La quinquagénaire essaie des lunettes rouge et noir parmi les 300 modèles disponibles. « Vous supportez le Stade Toulousain ? » rigole Anne. « Oh, ça fait Madame Doubtfire celle-là ! » rétorque Françoise en référence au personnage de Robin Williams. « On partage des moments conviviaux avec les clients, sourit Anne. En magasin, c’est impossible, car il y a toujours du monde, on ne peut pas avoir le même lien. Là, il y a une vraie confiance qui s’installe. »

Toulouse, opticien

Une visite à domicile dure environ une trentaine de minutes © L’Opticien qui bouge

L’Opticien qui bouge compte 70 professionnels dans une trentaine de départements

Pour les opticiens qui rejoignent le réseau, c’est la découverte d’un métier différent. « Ils doivent démarcher leurs clients, apprendre à se vendre. Ils ne sont pas passifs comme en magasin. On a pris un coach en prise de parole pour les aider lors de la formation initiale », détaille le patron.

Dans un premier temps, les recrues deviennent agents commerciaux, commissionnés sur le chiffre d’affaires qu’ils réalisent. Ensuite, ils passent franchisés et versent une redevance au réseau.
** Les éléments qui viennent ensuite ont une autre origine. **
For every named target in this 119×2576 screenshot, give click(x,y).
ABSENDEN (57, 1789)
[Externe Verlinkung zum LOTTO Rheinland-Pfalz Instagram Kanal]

Actuellement, l’Opticien qui bouge compte 70 professionnels dans une trentaine de départements. L’objectif est d’arriver à 100 d’ici la fin d’année et à 300 sur tout le territoire dans 3 ans. « Il faut convaincre ! On vise surtout des opticiens qui ont travaillé en magasin et se sont lassés. Ils craignent parfois de se lancer mais l’entreprise a 10 ans d’expérience. On sait que ça fonctionne ! Et ça rassure. »

Vers le marché européen

Le succès, encore plus fort depuis le Covid, est récompensé par une levée de fonds de 1,5 million d’euros. Gwenaël Merlio réfléchit même à une prochaine levée d’ici trois ans. « On a des demandes en Italie et en Espagne pour dupliquer le concept. On aimerait se développer en Europe en commençant par les pays francophones comme la Suisse, la Belgique et le Luxembourg. Mais on y va étape par étape. » Histoire de ne pas avoir les yeux plus gros que le ventre.